__Article__:
+-------+
Après la guerre, il démissionna, et se lança effectivement sans l'agriculture sauvage, où il affina au fil des ans sa méthode, qui ne cessa de prouver l'exactitude et la viabilité de sa démarche.


En quoi consiste l'agriculture sauvage ? Elle consiste à employer des concepts que, nous autres, connaissons souvent, au moins de nom, et à les appliquer aux cultures. Le Non-Agir (Wu Wei) du Taoïsme, le Renoncement du Bouddhisme, ou encore le Lâcher-Prise si cher aux mouvances New-Age et assimilées.
Il s'agit de ne pas cultiver la terre, de ne pas pratiquer le labour, de n'utiliser aucun produit chimique de quelque sorte qu'il soit, de ne pas employer d'engrais ou de compost préparés, même bio. Il est également question de ne pas planter, mais juste de semer à la volée, de sorte que les graines se déposent sur la terre, comme cela serait arrivé naturellement. Mr Fukuoka rend à la terre tout ce qu'il ne consomme pas. Par exemple, il récupère les grains du riz, mais repose sur la terre, sans la calibrer, ni la hacher, la paille de riz, ainsi que la balle du grain. Il n'arrache pas les mauvaises herbes, et va même jusqu'à en semer ! Il ne sépare pas les cultures artificiellement, ne plante pas en lignes droites ou en sillons.
Ses champs produisaient autant que ceux des agriculteurs traditionnels, ou de ceux qui employaient les produits issus de la pétrochimie.
+-------+
__Données enregistrées__:

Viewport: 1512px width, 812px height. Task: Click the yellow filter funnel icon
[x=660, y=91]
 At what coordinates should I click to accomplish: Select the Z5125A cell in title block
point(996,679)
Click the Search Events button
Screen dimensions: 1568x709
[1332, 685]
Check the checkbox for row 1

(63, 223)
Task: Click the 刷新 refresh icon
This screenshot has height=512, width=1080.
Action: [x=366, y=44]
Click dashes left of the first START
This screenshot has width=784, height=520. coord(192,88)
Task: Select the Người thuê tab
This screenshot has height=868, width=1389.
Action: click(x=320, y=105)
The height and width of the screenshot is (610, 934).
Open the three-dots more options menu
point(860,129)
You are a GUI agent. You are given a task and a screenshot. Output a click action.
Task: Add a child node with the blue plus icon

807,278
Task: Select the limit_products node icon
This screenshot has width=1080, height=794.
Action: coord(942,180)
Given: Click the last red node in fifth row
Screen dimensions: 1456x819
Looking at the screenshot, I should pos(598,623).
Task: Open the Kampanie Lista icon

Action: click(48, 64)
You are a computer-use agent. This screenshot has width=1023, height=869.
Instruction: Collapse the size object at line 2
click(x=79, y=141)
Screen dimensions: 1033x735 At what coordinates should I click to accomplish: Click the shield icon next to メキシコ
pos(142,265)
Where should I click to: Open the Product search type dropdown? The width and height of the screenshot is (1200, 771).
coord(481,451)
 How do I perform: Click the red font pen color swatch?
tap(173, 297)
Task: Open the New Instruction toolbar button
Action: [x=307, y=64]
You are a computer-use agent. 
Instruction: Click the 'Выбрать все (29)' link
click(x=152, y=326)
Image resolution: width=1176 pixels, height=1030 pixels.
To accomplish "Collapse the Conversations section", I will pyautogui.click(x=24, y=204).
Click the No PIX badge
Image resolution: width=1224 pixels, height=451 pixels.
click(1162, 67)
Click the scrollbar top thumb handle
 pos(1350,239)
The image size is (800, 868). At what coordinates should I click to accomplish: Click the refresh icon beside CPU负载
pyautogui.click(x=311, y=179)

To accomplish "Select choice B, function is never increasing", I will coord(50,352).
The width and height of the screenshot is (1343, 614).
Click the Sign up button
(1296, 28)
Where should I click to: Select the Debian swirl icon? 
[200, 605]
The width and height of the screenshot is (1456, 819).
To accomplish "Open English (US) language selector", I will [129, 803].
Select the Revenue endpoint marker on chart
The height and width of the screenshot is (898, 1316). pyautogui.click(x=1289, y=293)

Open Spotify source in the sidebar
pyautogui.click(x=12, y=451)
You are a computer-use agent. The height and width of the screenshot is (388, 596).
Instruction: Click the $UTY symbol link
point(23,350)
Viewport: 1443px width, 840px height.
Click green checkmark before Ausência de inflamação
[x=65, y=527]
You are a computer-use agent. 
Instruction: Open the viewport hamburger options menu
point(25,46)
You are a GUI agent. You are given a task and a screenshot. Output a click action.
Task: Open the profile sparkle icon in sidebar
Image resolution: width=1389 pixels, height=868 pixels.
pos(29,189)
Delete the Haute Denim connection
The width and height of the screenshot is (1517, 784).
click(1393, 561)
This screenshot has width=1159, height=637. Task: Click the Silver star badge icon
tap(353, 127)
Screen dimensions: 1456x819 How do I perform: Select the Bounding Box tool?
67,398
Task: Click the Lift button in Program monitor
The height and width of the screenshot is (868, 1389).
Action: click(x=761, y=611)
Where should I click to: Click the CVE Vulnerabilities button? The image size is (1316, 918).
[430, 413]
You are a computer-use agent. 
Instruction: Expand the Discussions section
+-------+
__Consignes__:
- a) D'après l'article sur l'agriculture sauvage, pourquoi les graines sont-elles semées à la volée au lieu d'être plantées ? Répondez en une à trois phrases.
- b) Reprenez l'article sur l'agriculture sauvage à la suite de sa dernière phrase.
Les entrées n'ont aucun lien avec l'article.

__Réponses attendues__:
- a) Les graines sont semées à la volée afin qu'elles se déposent sur la terre comme cela serait arrivé naturellement.

- b)
Il aura réussi à prouver qu'on peut rendre un sol aride en sol fertile. En plantant certaines espèces, elles transforment le sol et permettent à une couverture verte naturelle de se reformer, maintenant l'eau dans ce sol, et le rendant de plus en plus fertile au fil du temps. Il mentionne notamment un cas où un sol stérile devient fertile sur 10cm de profondeur en 10 ans, soit une moyenne appréciable de 1cm par an. D'après lui, on peut reverdir le désert. Il le dit tout net: " Ce n'est pas parce que le désert manque d'eau qu'il n'y a pas de verdure, c'est parce qu'il n'y a plus de verdure qu'il manque d'eau ."
A force de laisser la nature suivre son cours, il a même finit par récolter un riz très rustique, capable de pousser n'importe où. Il recevra l'équivalent du prix nobel en Asie pour ce genre de trouvaille. Pour certains, cela semblera étrange d'apprendre que c'est précisément quand il affirmera vouloir envoyer de pleines cargaisons de ce riz dans les pays souffrant de dénutrition que l'armée japonaise passera par là, piétinera ses champs, détruira ses récoltes, et surtout ses réserves de ce si précieux grain.
Mr Fukuoka était lucide, il savait que sa vision du désert redevenant vert ne serait pas réalisée de son vivant.

Il le dit lui même: si l'effort physique est beaucoup moins important dans ce type d'agriculture, le processus est beaucoup plus éprouvant spirituellement, car il convient de grandir avec le jardin. Sa démarche se veut, à ce titre, clairement initiatique. Chaque année, au fur et à mesure que les plantes grandissent et s'épanouissent, l'agriculteur en fait de même. Tous ceux ayant suivi son cursus affirment qu'il est presque impossible d'aller aussi loin que lui dans cette démarche, notamment en raison de ce côté spirituel si prononcé, et indissociable de sa méthode. La permaculture se veut permettre justement d'appliquer le même genre de principe, dans une certaine mesure, sans avoir besoin d'évoluer de manière si symbiotique avec le jardin.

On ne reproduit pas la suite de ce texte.